The history of fashion photography has shown to reflect not only the changing face of cultural values of society, but also the contemporary desires and fantasies of the consumer.
In the early 20th century, following advancements in photography, magazine editorials Vogue and Harper’s Bazaar saw significant potential in the newly discovered and growing relationship between photograph and print.
What started out as a dare to photographer Edward Steichen to showcase the artistic value of photographed gowns caught on, and by the 1920’s, fashion photography was a mainstay theme for the two leading magazines, replacing previously drawn illustrations.
During the time of the Roaring 20’s, the photographic mood was set by artists such as Salvador Dali who offered Surrealistic escapes from the every day-to-day reality of modern life. Man Ray proved to be a leader in the avant-garde style of photography which aimed at tapping into the unconscious of the individual. Photographers Horst P. Horst and Baron George Huyningen-Huene also experimented with classical themes and the importance of light on the subject.
The post-war period catalyzed experimental themes further. Forgoing intentionally classical themes, photographers and models began to experiment with ideas of urbanity, glamor, spontaneity, and above all, femininity.
In 1947 Christian Dior introduced his “New Look” fashion line, which featured accentuated curves in woman’s wear with the hip being prominent. The line was a huge success, and was hugely popular in Europe and in Hollywood.
The feminist awakening continued with photographer Richard Avedon, whose models posed in spontaneous and creative poses. Two of his most famous portrait models, Twiggy and Jean Shrimpton, became household names, and would become icons.
The 60’s revolution saw further break from classical conventions as fashion broke the mold introducing new stylization in patterns, coloring, and design, as well as becoming looser fitting. Society took these fashion trends to heart, and these clothing elements would later become inspiration for the liberated hippie ensemble.
By the 1970’s, with feminism reaching a new social-political importance, the woman in the photograph represented as much, if not more, than the fashion behind the image. Femininity gave power to the clothes.
“Pret-a-porter”, or ready to wear, clothing changed consumerism forever as jeans and easily accessible clothes were made ready for public consumption. Fashion advertising and commercialism skyrocketed, as did demand.

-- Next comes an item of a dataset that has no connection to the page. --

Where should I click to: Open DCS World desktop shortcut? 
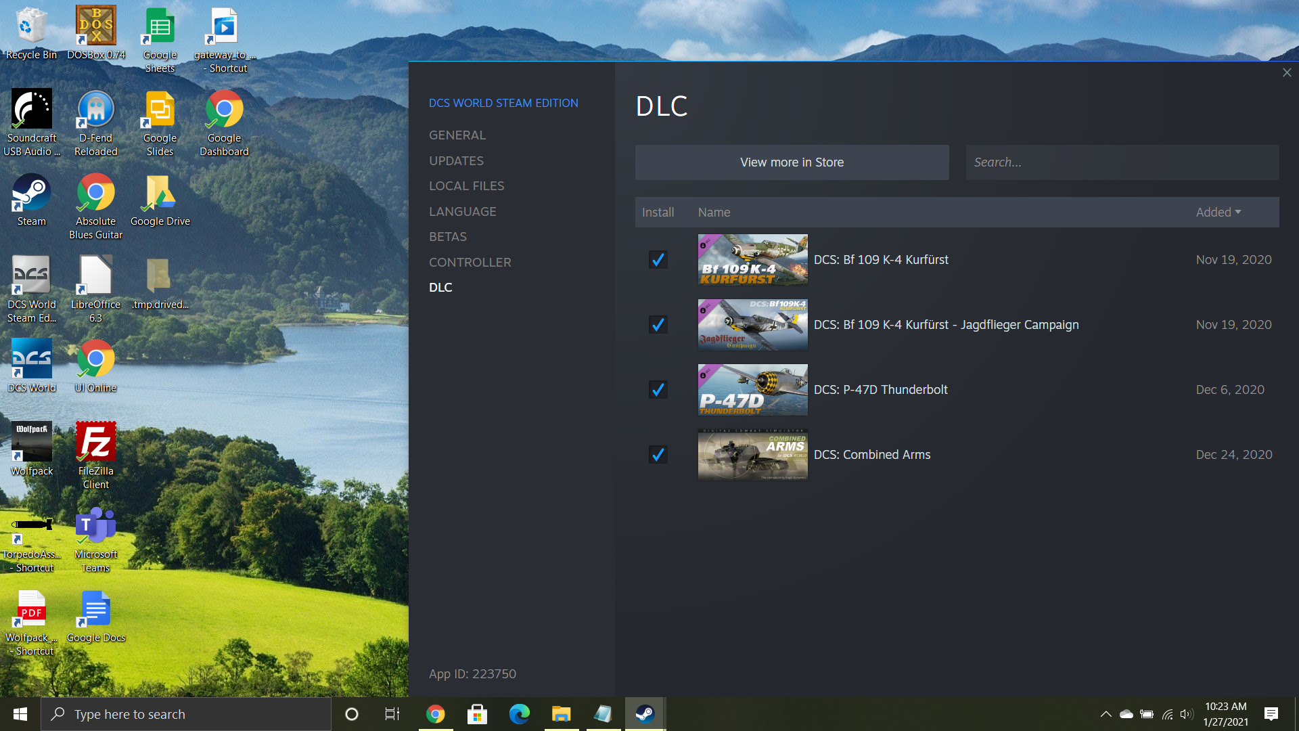coord(31,366)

With consumerism exploding into the 1980’s, fashion became a powerful piece in the hodgepodge mixture of consumer interests, often being featured alongside music and trends in magazines. Fashion photographers were now approaching their work from a mass marketing point of view, and photos were being composed with the capitalist dollar in mind.
The 90’s, in contrast, saw fashion photography celebrating the lives of everyday people. Over-sensitized to the consumerist spin of the previous decade, over-the-top glam grew tired in the eyes of the public; it was no longer relatable and the marketing effort was too obvious.
Models and campaigns were encouraged to act as “natural” as possible, and the shift in the fashion photography pendulum shifted from consumerism to art in regards to composition and meaning. Minimalistic themes became common, and every individual was uniquely beautiful.
In the post-modern fashion photography world of today, the line between commercial and aesthetic is continuously being blurred. Where art ends and advertising begins is sometimes difficult to differentiate, especially when new technological tools give photographers endless editing capabilities.
Fashion photography has become a narrative for the consumer to make sense of, and perhaps apply to their own lives. Photographers such as Ellen von Unwerth and Annie Leibovitz showcase themes such as the luxurious lifestyles of celebrity and the exoticness of beauty.
Given recent technological advancements, it will be interesting to see how the art of fashion photography evolves and to see what themes will entice the next generation.